Statistics is like tests. You either love 'em or hate 'em.
Some baseball fans don't care about statistics. Just watch the game, they say, forget the numbers, they're just confusing, anyway.
Similar argument about school testing. Parents and teachers say tests aren't needed, get rid of them. They say testing is taking learning out of the classroom and teaching children how to take tests.
But in reading, math, and science, how can you tell what grade level a child is on, without testing? In baseball, how can you tell if a player is qualified for the Hall of Fame if you don't study the numbers?

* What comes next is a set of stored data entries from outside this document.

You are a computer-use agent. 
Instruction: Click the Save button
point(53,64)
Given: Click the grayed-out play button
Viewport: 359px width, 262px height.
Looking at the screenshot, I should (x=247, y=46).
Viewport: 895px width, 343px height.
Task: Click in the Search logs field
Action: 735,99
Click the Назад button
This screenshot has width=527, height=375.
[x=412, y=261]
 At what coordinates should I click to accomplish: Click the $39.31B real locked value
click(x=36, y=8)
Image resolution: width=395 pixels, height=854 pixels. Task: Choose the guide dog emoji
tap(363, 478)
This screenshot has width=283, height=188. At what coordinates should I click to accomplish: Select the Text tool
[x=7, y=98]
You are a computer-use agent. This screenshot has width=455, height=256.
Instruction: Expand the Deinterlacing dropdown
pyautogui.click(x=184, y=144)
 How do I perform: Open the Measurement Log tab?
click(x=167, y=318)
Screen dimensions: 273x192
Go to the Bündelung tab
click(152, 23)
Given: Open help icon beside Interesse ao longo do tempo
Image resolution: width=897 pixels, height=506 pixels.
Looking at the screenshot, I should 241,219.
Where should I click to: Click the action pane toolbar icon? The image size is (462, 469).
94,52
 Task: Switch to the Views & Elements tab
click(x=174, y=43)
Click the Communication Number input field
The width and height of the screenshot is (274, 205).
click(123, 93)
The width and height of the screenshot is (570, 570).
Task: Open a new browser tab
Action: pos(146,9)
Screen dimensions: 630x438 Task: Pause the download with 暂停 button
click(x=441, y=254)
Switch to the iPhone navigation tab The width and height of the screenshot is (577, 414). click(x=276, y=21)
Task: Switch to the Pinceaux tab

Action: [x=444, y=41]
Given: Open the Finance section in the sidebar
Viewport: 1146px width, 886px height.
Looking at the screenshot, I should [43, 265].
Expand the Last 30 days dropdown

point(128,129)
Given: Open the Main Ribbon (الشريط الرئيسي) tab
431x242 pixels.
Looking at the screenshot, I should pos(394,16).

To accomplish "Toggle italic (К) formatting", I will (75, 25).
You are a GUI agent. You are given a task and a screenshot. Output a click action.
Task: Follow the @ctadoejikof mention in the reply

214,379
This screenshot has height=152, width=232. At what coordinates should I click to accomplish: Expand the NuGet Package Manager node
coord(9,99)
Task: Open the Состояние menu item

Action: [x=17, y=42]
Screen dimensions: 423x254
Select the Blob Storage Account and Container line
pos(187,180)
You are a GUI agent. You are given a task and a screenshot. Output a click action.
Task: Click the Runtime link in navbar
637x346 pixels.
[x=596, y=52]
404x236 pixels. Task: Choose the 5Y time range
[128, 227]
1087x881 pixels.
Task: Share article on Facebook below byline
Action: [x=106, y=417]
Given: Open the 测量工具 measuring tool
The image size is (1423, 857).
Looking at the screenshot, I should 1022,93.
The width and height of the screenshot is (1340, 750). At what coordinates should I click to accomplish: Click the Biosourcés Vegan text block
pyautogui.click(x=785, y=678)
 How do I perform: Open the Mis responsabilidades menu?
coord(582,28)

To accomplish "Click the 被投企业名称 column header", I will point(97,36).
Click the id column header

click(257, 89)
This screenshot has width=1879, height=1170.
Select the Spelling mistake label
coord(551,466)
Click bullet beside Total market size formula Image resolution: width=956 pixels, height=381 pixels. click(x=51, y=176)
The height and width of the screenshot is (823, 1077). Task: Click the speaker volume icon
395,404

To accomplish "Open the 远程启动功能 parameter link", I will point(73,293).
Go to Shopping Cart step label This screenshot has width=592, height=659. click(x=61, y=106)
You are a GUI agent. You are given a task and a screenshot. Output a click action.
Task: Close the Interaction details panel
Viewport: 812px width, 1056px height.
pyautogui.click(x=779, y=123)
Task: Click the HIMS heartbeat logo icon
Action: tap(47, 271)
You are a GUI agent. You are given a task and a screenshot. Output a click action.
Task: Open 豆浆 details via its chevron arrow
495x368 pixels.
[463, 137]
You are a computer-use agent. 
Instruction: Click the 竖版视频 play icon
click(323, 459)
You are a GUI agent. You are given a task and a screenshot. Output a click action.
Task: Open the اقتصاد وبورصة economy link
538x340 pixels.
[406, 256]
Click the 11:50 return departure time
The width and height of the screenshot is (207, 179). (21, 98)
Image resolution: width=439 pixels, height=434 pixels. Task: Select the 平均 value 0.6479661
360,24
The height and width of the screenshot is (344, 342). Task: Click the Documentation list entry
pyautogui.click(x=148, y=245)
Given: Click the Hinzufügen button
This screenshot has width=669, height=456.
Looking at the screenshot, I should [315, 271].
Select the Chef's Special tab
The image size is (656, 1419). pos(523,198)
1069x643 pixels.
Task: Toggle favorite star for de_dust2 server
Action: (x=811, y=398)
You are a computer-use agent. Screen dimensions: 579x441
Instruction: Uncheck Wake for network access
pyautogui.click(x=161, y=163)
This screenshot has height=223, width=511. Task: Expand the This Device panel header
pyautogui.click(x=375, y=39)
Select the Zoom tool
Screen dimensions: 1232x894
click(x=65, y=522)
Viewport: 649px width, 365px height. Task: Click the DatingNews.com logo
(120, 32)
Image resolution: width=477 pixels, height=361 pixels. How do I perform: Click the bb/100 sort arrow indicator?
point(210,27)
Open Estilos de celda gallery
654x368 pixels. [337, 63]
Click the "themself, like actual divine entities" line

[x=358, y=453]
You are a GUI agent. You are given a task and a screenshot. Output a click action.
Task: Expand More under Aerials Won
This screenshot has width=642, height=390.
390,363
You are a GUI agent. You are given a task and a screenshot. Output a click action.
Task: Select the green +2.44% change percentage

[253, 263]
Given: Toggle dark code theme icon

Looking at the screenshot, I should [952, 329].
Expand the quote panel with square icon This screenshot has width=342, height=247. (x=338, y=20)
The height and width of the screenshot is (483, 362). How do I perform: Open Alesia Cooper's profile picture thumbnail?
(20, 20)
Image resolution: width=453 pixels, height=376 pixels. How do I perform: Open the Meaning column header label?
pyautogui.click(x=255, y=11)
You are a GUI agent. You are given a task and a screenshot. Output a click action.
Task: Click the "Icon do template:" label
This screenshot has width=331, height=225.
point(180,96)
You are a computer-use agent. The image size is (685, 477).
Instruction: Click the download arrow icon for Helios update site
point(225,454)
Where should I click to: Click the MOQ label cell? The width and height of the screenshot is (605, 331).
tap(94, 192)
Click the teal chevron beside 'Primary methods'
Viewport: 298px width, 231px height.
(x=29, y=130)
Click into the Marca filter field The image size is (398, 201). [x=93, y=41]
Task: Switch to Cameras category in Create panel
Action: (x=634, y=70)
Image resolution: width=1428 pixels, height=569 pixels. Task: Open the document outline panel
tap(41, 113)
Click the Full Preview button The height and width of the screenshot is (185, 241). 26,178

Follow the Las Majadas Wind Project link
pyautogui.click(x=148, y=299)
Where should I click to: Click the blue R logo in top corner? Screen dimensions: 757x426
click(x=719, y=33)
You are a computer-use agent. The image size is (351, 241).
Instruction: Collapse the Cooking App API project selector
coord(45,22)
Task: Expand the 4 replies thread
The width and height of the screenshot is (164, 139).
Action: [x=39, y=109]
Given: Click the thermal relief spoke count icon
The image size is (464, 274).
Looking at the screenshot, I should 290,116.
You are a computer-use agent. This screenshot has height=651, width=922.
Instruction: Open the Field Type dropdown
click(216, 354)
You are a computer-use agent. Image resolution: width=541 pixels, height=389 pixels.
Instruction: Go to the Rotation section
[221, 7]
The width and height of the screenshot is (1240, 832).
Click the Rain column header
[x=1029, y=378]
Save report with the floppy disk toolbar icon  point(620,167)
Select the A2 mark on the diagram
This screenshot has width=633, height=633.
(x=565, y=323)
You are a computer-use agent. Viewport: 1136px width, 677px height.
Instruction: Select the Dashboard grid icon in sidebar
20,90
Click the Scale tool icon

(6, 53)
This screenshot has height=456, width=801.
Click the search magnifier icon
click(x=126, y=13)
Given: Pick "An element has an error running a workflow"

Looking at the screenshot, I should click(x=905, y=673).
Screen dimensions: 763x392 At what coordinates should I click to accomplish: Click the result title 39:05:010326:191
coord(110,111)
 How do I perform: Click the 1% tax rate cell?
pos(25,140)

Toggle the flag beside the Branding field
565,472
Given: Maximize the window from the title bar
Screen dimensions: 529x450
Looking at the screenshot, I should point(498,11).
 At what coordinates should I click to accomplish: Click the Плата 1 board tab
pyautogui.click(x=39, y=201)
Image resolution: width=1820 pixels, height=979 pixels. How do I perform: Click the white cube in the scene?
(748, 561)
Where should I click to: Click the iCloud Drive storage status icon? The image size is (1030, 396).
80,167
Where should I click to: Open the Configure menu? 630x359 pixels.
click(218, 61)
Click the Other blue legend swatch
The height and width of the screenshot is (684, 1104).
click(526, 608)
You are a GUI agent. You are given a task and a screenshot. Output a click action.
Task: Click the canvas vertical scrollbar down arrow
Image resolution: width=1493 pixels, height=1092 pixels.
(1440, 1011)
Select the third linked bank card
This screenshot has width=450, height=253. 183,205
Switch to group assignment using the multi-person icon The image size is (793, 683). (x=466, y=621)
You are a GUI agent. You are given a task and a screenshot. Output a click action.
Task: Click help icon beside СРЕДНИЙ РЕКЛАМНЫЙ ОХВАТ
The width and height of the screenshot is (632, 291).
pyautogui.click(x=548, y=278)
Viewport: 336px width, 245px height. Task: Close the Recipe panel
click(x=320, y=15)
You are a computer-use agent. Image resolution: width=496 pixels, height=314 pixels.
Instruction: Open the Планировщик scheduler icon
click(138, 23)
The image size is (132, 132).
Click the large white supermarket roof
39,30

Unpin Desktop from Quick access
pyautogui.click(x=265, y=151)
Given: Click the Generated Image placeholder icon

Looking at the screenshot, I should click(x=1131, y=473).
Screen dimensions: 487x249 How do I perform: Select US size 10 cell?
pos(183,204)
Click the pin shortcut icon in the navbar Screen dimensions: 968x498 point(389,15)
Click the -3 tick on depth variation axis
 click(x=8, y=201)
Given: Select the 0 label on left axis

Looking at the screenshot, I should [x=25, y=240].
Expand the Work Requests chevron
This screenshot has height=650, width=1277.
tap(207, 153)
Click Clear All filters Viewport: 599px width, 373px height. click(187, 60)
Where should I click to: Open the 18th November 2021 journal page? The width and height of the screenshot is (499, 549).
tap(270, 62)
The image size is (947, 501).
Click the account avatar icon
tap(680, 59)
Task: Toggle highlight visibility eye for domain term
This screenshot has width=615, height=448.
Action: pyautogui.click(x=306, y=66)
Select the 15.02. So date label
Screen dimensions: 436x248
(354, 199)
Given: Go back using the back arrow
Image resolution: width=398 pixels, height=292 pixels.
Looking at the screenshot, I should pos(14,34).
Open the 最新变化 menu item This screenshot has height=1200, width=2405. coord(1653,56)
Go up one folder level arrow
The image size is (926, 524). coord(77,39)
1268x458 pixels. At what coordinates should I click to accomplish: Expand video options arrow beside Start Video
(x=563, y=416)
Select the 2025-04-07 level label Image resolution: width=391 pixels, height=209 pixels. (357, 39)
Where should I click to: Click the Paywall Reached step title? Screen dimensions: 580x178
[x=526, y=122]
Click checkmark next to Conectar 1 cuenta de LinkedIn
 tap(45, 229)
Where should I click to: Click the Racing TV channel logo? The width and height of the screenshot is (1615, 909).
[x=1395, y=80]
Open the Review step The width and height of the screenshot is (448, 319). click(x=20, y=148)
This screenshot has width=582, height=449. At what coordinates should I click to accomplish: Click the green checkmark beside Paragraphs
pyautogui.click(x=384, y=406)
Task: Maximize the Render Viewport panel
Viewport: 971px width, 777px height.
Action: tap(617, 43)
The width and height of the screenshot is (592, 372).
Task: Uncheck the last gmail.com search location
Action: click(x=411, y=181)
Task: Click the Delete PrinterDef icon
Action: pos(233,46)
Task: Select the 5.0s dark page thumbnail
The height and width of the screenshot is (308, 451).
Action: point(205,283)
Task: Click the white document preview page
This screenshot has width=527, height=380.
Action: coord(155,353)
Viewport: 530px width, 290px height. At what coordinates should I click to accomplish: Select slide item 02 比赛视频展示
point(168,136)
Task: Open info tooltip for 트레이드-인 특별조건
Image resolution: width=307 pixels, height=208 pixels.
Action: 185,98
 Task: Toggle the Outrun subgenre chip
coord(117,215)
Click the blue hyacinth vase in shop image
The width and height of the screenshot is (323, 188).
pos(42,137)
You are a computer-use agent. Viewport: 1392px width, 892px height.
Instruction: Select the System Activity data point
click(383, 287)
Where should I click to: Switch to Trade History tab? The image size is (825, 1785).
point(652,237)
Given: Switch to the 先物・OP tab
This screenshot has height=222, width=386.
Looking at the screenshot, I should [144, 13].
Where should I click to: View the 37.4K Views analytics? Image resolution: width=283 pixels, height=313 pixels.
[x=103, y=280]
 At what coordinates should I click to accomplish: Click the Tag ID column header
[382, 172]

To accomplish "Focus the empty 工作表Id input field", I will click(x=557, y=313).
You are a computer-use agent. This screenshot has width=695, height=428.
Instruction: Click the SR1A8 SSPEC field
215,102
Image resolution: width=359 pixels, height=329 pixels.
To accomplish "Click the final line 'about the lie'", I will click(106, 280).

Me? I like the numbers in baseball and think school kids should be tested every few years to see what they're learning. Or if they're learning.
But then along comes a player like Chase Utley.
To appreciate Chase Utley, you have to watch him play. His style rarely changes. Even in the dog days of summer — August and September — in the marathon of a 162 game schedule, in the brutal day in and day out grind, Utley never wavers. Even with two serious, chronic knee injuries.
He's what baseball people call a gamer or old school. It's a certain way you play the game. The Faithful in Philadelphia truly appreciate Chase Utley.
It's not that Utley's numbers aren't good. They're just not Hall of Fame numbers. Comparing Utley's numbers to Hall of Fame second baseman Ryne Sandberg, for example, Utley comes up short. Chase's numbers began falling off in the 2010 season. Then he showed up in 2011 spring training taking grounders on a stool because of his knee conditions — Patella Tendonitis and Chondromalacia patella.
After 2010, he never regained his power numbers in HR's and RBIs. According to his numbers, Chase Utley was never the same player.
But here's the thing. That didn't slow him down. He sucked it up and continued to play all out baseball like nothing changed. He wanted to play, pain or no pain.
The Phillies should retire Chase Utley's number 26. And if the decision is not based on his numbers, then it should be based on how he played the game.
Seven former Phillies have their numbers retired: Ashburn, Bunning, Schmidt, Roberts, Carlton, Alexander, and Klein.
Utley's numbers are pale in comparison to Ashburn's games, hits, runs, and OBP, and pale in comparison to Schmidt's, HRs, RBIs, and games.
But with Chase, you and I know that his numbers don't matter. He showed us how the game is played!